Last week, BBC News reported many children’s addresses had been accessed.
And, on Monday, Vtech confirmed five million customers had been affected and suspended trading in its shares on the Hong Kong stock exchange.
The US states of Connecticut and Illinois are investigating the attack.
Vtech makes many technology products with cameras, such as child-friendly tablet computers and a smartwatch, which can be used to chat with parents.
And the hacker told Motherboard they had accessed archived chat logs but were not planning to release them.
However, Motherboard has released what it says is an audio recording of a conversation between a parent and their child.

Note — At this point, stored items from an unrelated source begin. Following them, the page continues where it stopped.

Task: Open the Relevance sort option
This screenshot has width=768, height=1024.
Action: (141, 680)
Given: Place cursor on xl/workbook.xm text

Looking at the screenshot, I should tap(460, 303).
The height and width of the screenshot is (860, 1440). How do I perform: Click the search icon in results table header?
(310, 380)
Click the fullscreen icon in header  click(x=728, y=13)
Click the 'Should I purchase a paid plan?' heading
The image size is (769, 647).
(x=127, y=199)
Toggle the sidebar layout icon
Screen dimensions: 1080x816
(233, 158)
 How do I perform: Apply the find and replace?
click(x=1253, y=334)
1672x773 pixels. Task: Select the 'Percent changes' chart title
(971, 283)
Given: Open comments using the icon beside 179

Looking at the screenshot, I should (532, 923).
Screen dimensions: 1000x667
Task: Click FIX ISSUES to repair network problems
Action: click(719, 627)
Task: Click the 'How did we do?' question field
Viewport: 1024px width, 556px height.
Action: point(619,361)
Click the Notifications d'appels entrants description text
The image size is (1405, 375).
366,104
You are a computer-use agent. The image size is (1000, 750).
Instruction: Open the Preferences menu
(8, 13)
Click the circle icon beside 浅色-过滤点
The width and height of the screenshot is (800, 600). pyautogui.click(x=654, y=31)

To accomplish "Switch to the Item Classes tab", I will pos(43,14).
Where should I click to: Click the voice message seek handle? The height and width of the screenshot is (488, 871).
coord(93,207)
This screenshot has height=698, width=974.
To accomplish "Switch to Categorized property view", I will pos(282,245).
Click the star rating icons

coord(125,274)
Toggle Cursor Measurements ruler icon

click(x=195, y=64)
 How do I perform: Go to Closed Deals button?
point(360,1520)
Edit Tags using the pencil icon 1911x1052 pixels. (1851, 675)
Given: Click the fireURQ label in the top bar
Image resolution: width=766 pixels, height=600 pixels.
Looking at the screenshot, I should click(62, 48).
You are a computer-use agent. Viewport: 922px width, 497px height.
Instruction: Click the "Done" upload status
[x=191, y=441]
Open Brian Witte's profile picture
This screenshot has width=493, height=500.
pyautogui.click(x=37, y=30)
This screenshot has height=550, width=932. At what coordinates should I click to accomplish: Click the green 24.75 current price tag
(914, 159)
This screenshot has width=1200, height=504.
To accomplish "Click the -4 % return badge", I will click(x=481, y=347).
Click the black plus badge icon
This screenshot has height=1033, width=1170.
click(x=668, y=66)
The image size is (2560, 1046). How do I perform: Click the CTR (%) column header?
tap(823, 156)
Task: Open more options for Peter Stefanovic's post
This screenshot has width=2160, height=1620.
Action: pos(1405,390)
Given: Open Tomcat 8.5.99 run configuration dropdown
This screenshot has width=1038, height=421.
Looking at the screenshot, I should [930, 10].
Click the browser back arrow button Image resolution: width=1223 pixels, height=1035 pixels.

But the BBC has been unable to confirm the authenticity of the message.
And Vtech has not responded to requests for comment on the matter.
A statement from the Hong Kong-based company, posted on Monday, made no reference to pictures or audio recordings.
It reiterated no credit card or social security data had been stolen in the breach.
Security experts have rounded on the company for failing to provide what they said were basic protections against cyber-attacks.
Troy Hunt, an Australia-based security researcher who was able to analyse the hacked data, posted a detailed breakdown of Vtech’s services on his website.
He said: “All communications are over unencrypted connections, including when passwords, parent’s details and sensitive information about kids is transmitted.”
Security experts also warned other connected toys could be targeted by hackers.
Thirteen other Vtech services have been taken offline by the company as a precautionary measure.